Atualmente se produz cerca de 20 sacas por hectare. Mas experimentos mostram ser possível duas ou três vezes mais segundo Lair Hanzen, fabricante de fertilizantes no Brasil

Brasil pode atender a crescente demanda global pela bebida Brasil pode atender a crescente demanda global pela bebida
Foto: Divulgação

Atibaia – Para atender a crescente demanda mundial de alimentos, em especial pelo café, o Brasil deve investir cada vez mais em produtividade. Desta forma, será possível elevar a produção de maneira sustentável.

A avaliação é do vice-presidente global e presidente para o Brasil da Yara Fertilizantes, Lair Hanzen.

“O papel que a gente quer mostrar é que temos que buscar esse crescimento com produtividade, e não com aumento de área. A gente protege o meio ambiente, derrubando menos árvores, e melhora a rentabilidade do produtor”, disse ontem o executivo ao DCI, durante a 1ª Conferência Mundial de Café da Yara, em Atibaia, no interior paulista.

Ele afirma que, com a projeção de consumo de 185 milhões de sacas de 60 quilos cada em 2025 – 35 milhões a mais do que o consumo atual -, o País pode aumentar em até três vezes a sua produção na área já existente. “A produtividade média do café no Brasil é de 20 sacas por hectare. Nós temos experimentos onde há níveis duas, ou três vezes maiores do que isso. Então, podemos preencher essa lacuna somente com a melhor de produtividade”, destacou.
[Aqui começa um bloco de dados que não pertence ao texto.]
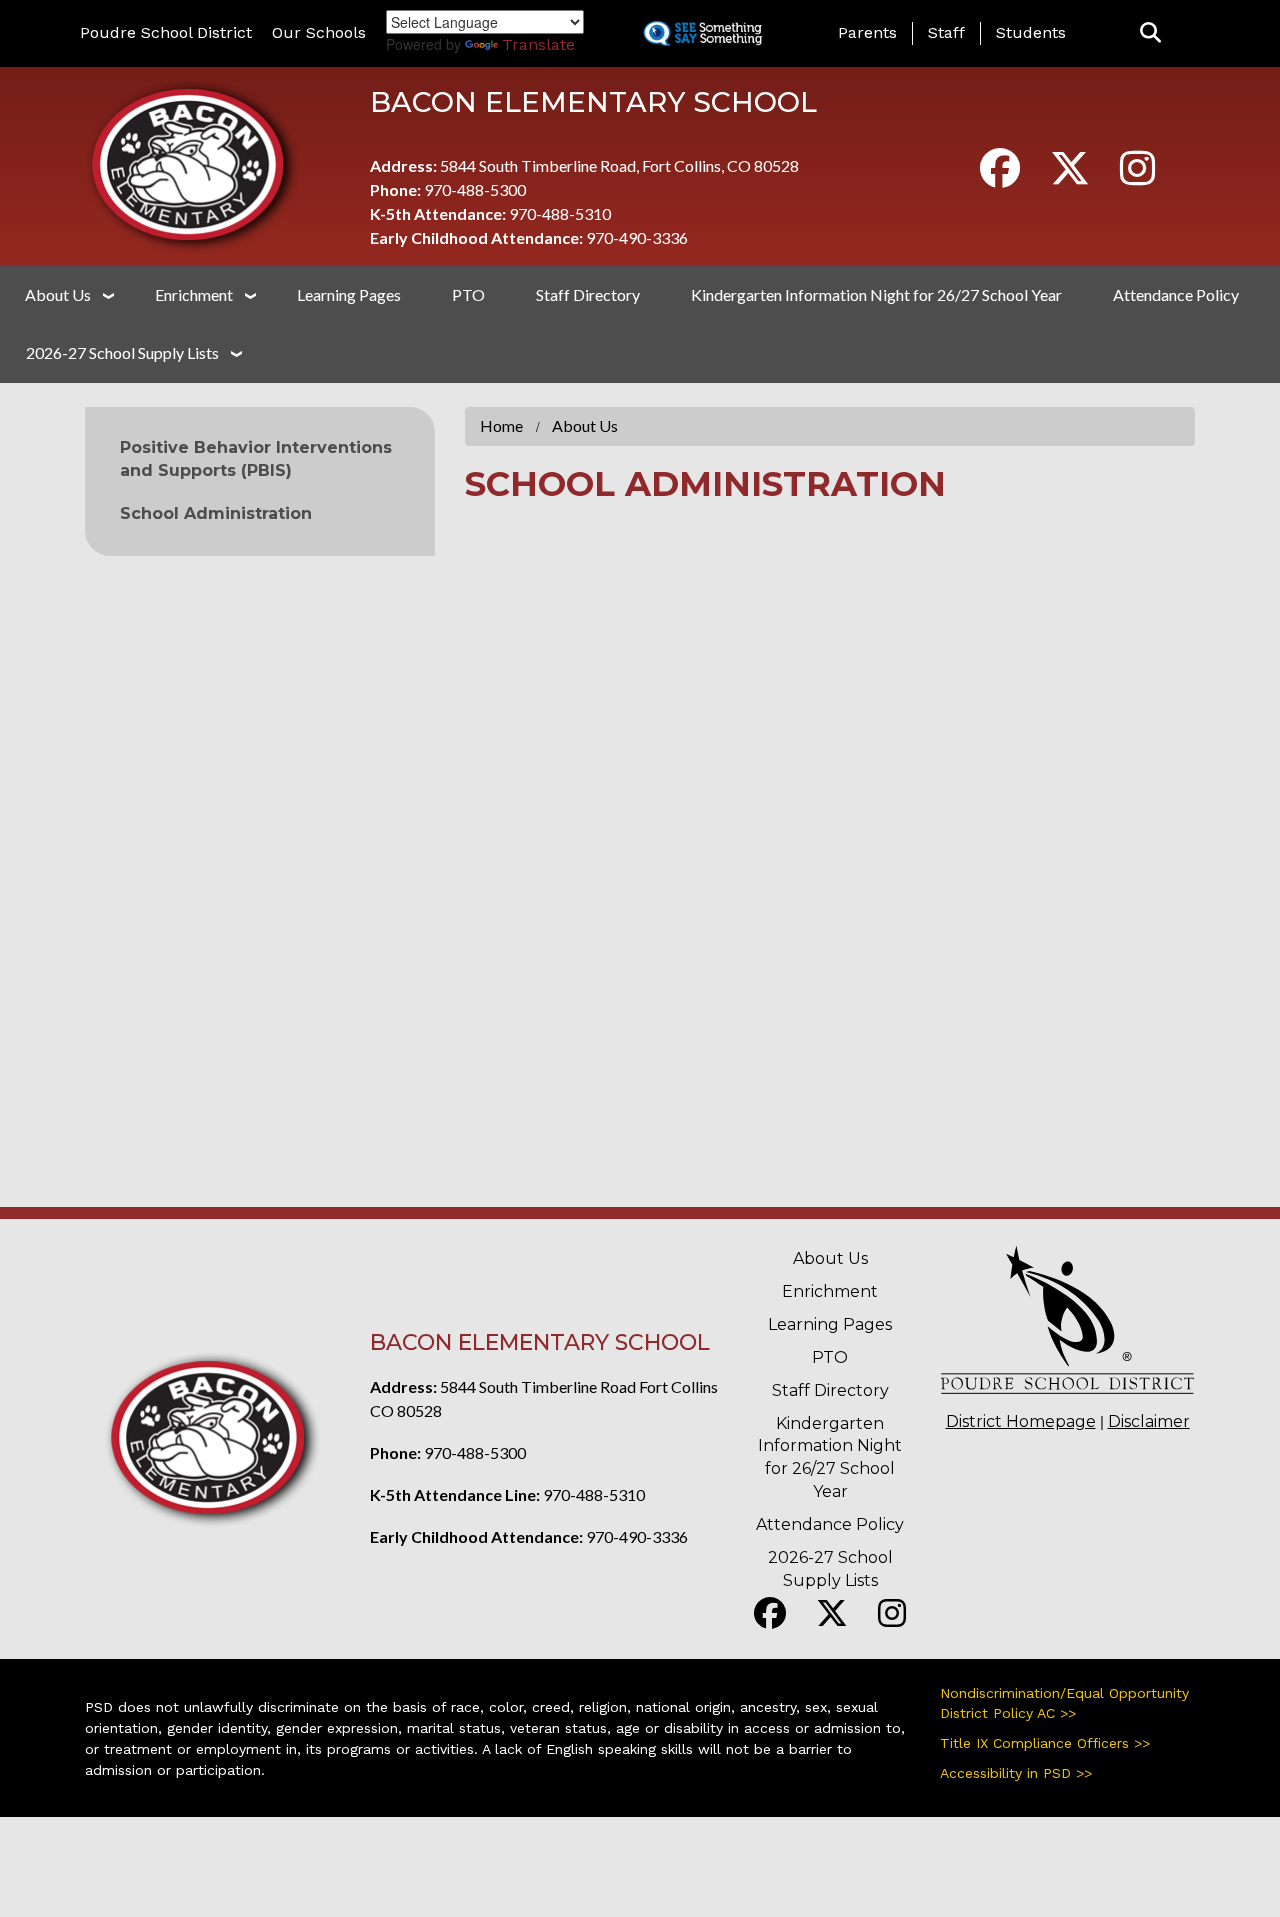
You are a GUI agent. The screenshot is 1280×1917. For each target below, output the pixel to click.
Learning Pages (349, 294)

A preocupação do mercado mundial com a produção brasileira acontece por conta dos de 30% market share na produção mundial, com 43,24 milhões de sacas em 2015.

Segundo o executivo, a elevação do consumo global do café é resultado do aumento em países não tradicionais, como a China e Coreia do Sul, que na última década atingiram uma taxa média de crescimento de 6,5% ao ano.

Os principais aspectos para isso, analisa Hanzen, são o crescimento expressivo e transformações nos emergentes, com aumento da urbanização dos rendimentos per capita. “Nesses países, o consumo per capita ainda é baixo. Na China, ele corresponde a 83 gramas por habitante, enquanto no Japão ele corresponde a 3,5 quilos por pessoa. Temos ainda um grande espaço para crescimento e muito para avançar e sonhar com o consumo mundial da Finlândia, que é de 12 quilos por pessoa”, pontuou.

Nos países tradicionais, o crescimento médio do consumo bate os 2%, mas chega aos expressivos 10% quando o assunto é o café especial. “As novas tendências de consumo dos cafés especiais revigoram o crescimento, gerando novas oportunidades de diferenciação. Cada vez mais, na visão dos consumidores, o café passou de bebida básica para uma bebida relacionada ao estilo de vida”, disse Hanzen. Segundo dados do setor, fenômenos climáticos nas principais regiões de manufatura provocaram perdas superiores a 2% na produção mundial.

Fertilizantes

Se o Brasil detém um terço do mercado mundial do café, por outro lado é importador de fertilizantes. O País produz apenas 2% da matéria prima global. Com a dependência da importação do produto, os cafeicultores acabam reféns da oscilação do dólar, o que pode adiar a compra do insumo.

Para diminuir essa necessidade de importação, a Yara, que concentra 25% na divisão do mercado nacional e é a principal empresa de fertilizantes no Brasil, está investindo US$ 500 milhões em um projeto de mineração de rocha fosfática (um dos principais insumos para a produção de adubo) em Serra do Salitre (MG). “A área de fosfatado é onde o Brasil tem as maiores possibilidades de reduzir um pouco essa dependência de produtos importados”, concluiu o presidente da Yara.